WHAT YOU SHOULD DO
Collect every line below that contains the word "This", and copy each of those lines in full.

SUPPLIED INFORMATION
═══

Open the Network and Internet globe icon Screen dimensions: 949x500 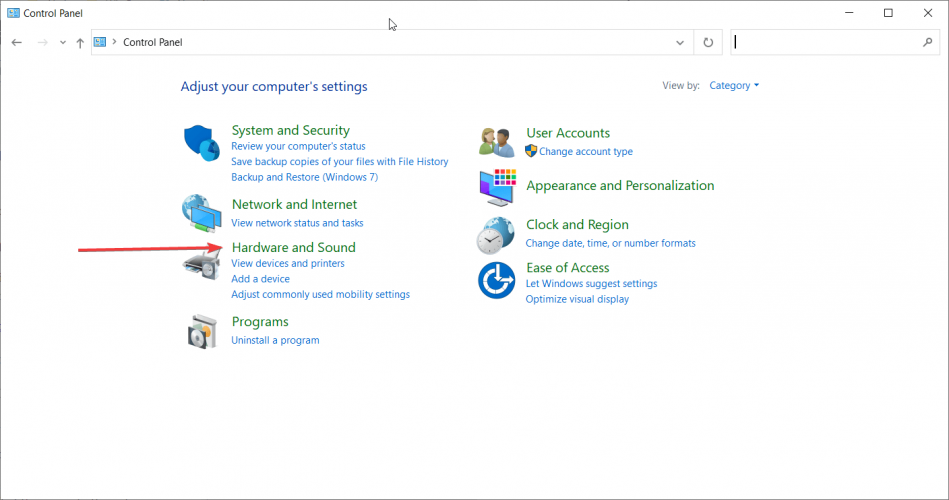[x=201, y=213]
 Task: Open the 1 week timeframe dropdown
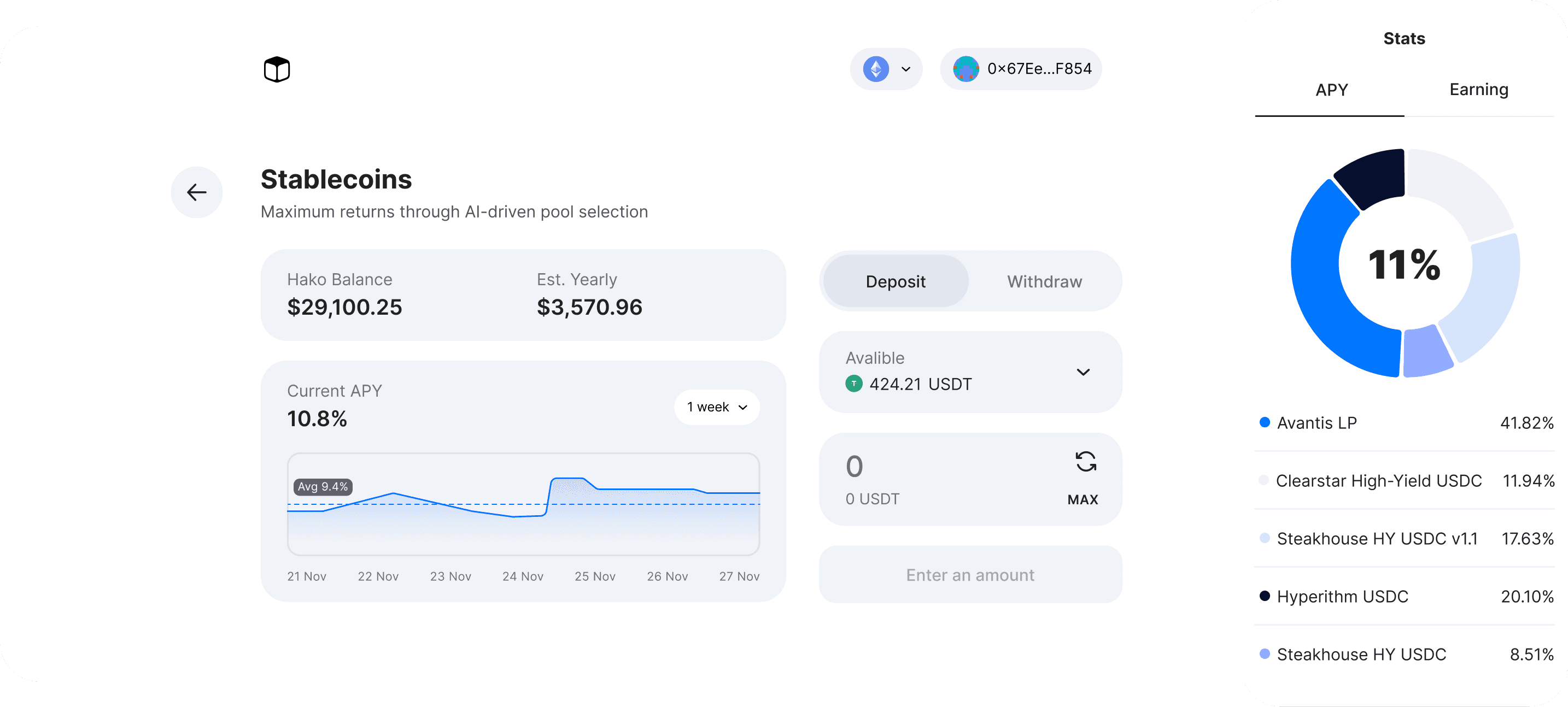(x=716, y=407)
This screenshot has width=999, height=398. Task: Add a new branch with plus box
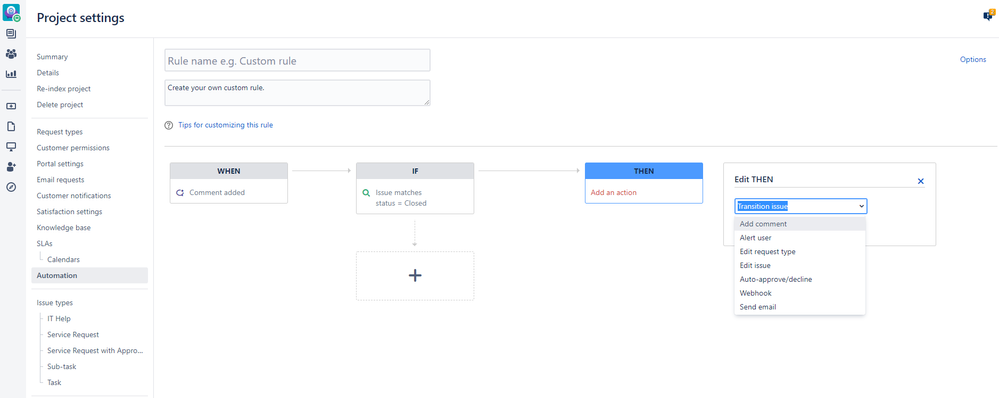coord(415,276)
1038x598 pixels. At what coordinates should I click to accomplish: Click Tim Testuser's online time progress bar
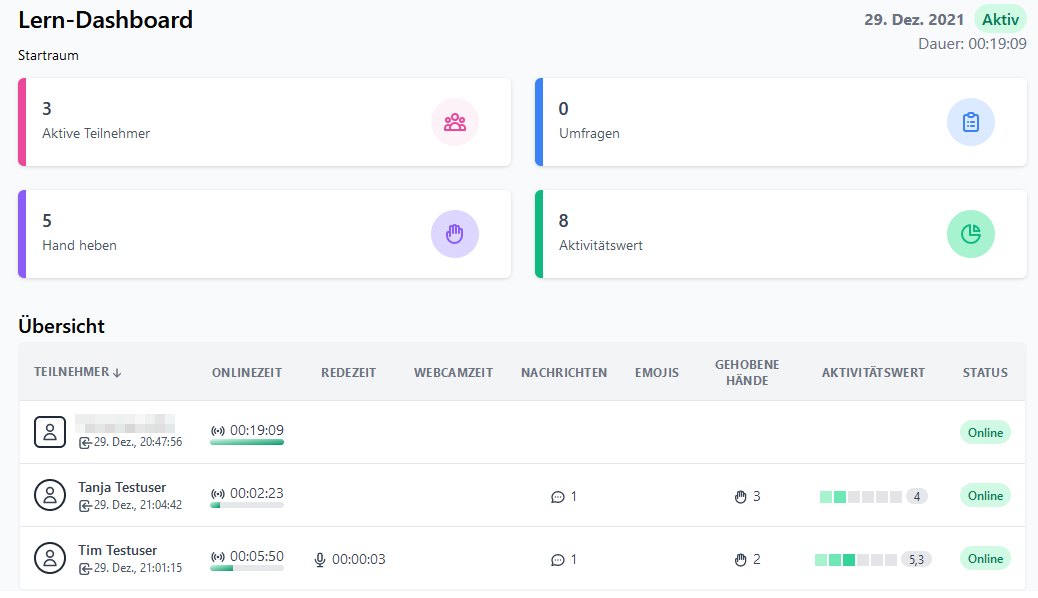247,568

═══

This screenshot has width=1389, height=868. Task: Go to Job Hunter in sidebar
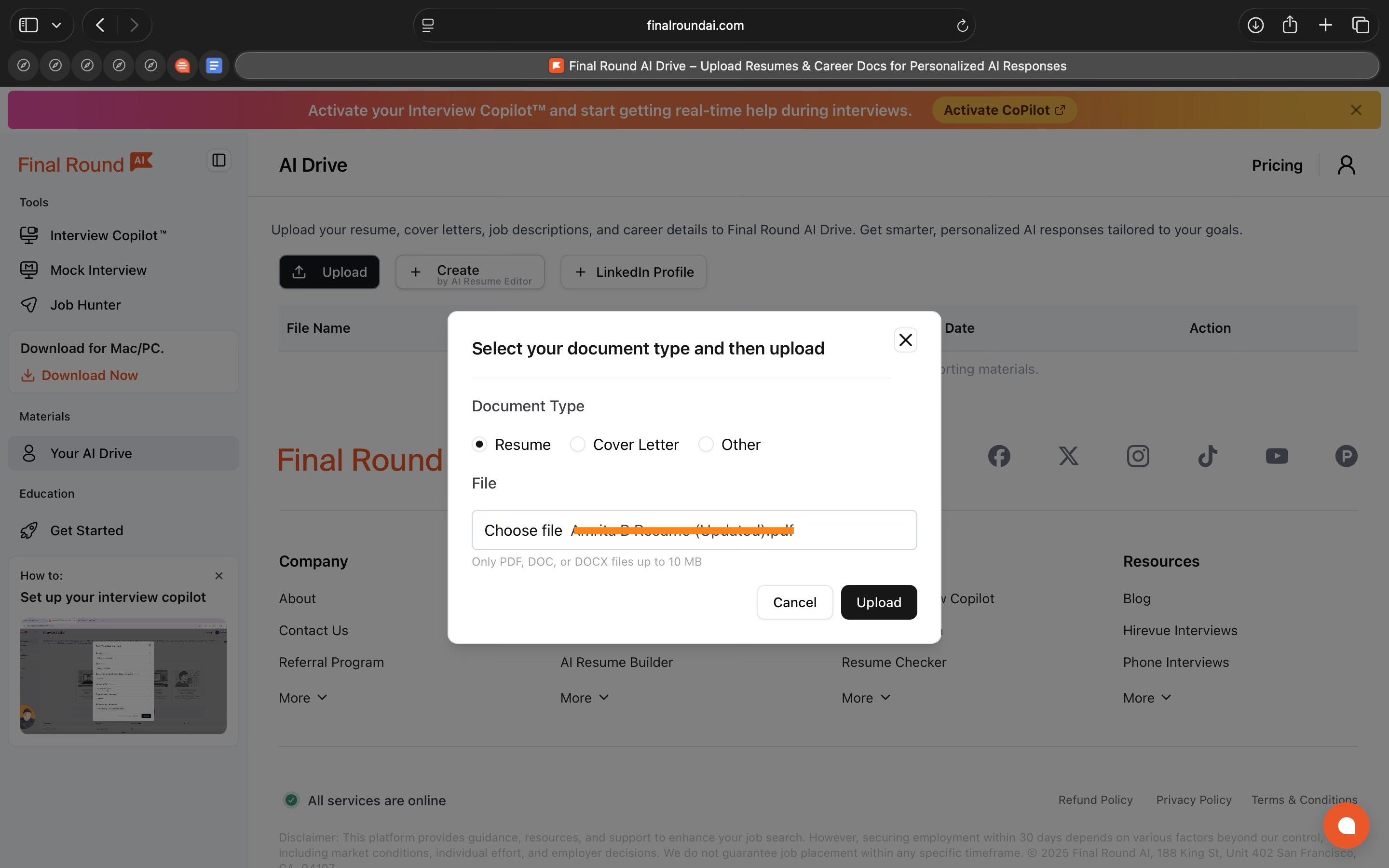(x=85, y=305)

═══

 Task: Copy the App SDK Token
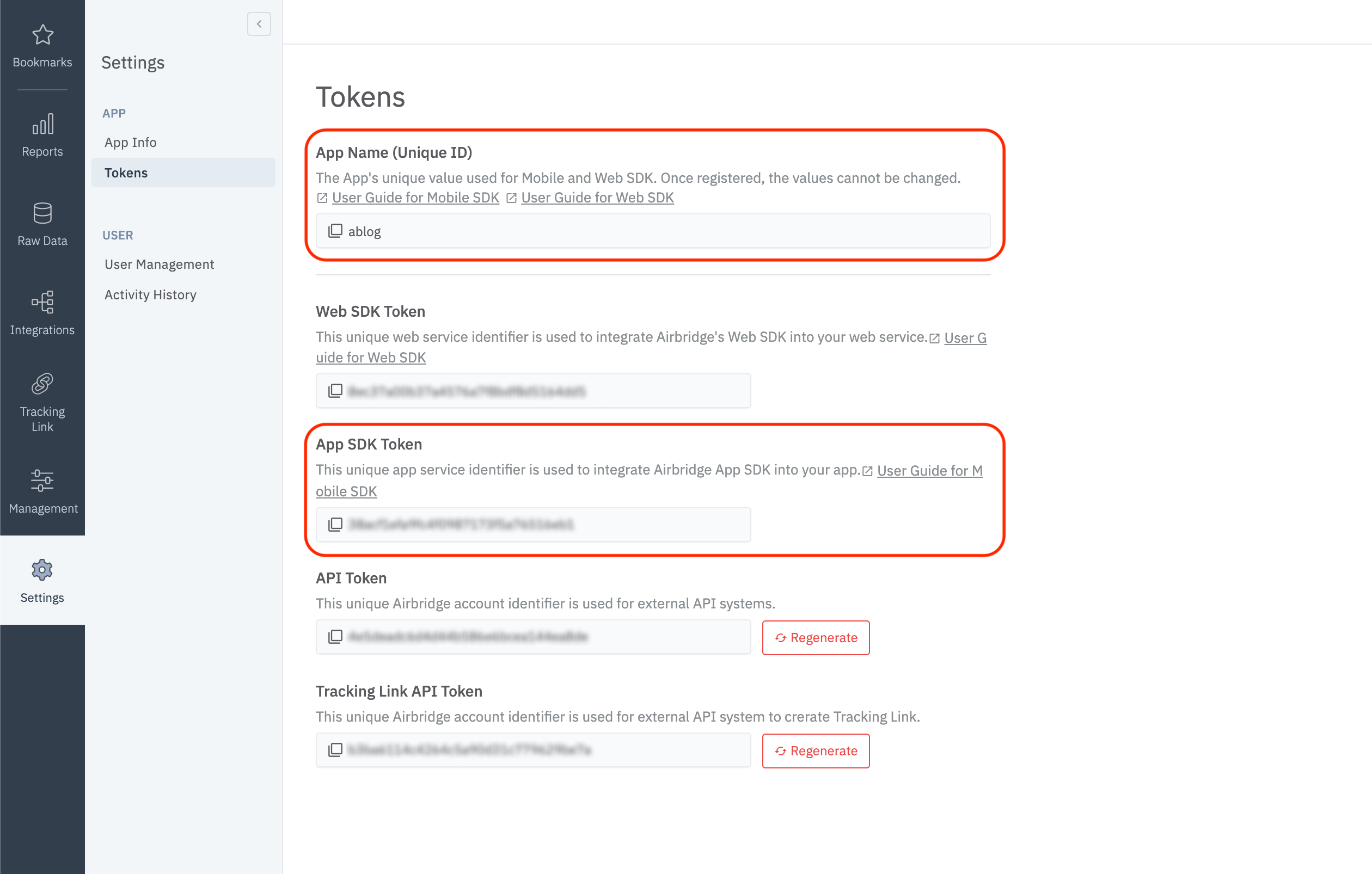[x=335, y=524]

═══

RIGHT ANSWER
This screenshot has width=999, height=398. Task: Add a new branch with plus box
This screenshot has width=1389, height=868. Task: Go to Job Hunter in sidebar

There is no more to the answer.